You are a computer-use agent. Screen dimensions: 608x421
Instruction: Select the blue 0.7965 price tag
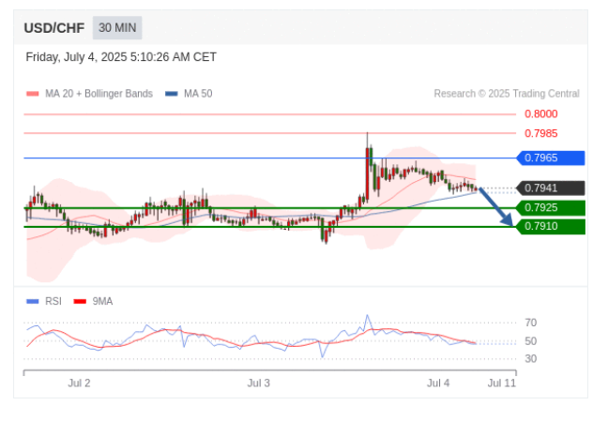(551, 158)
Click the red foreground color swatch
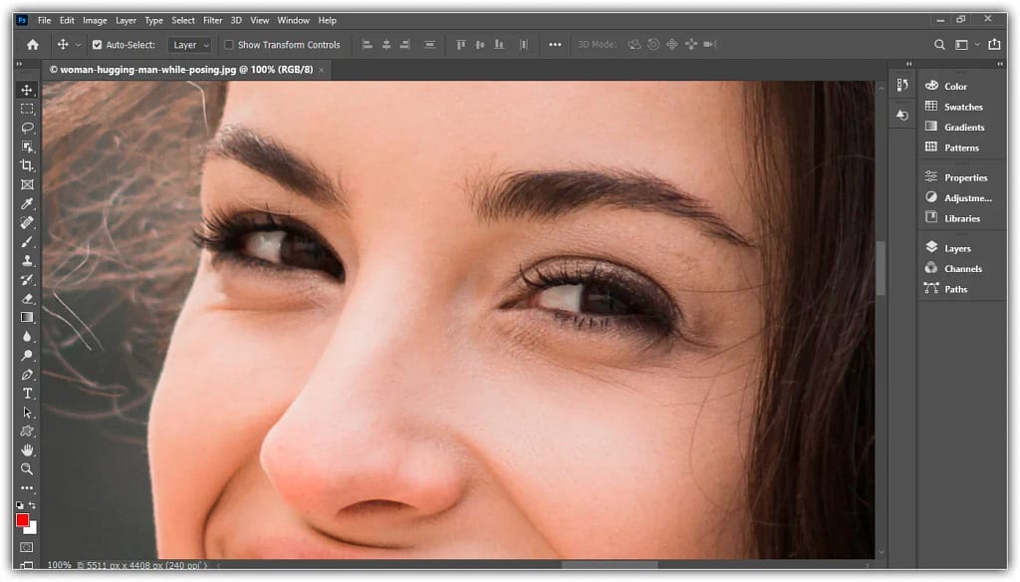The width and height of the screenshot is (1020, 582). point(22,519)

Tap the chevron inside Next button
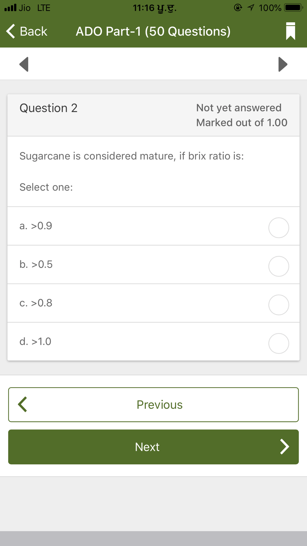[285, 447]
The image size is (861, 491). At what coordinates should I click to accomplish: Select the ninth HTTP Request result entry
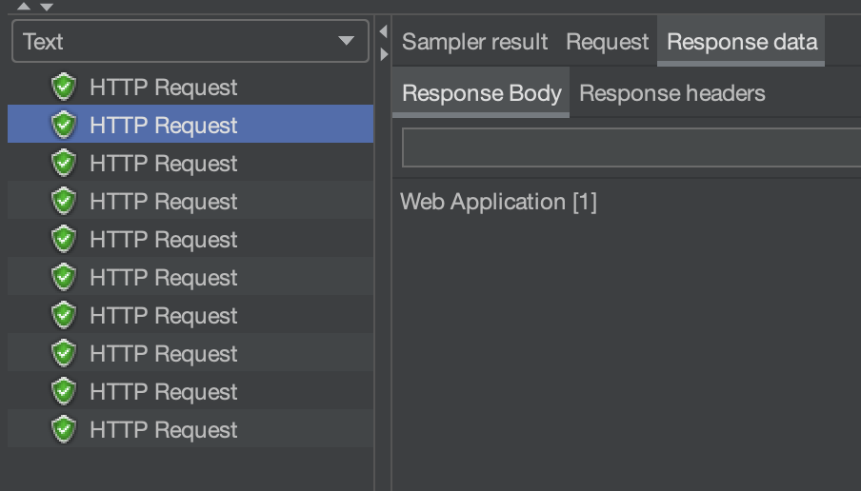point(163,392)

Task requirements:
Reproduce exactly the lines that run from the line holding "The image size" through the final line of the entries, and omit every picture.

Expected output:
The image size is (861, 491). At what coordinates should I click to accomplish: Select the ninth HTTP Request result entry
point(163,392)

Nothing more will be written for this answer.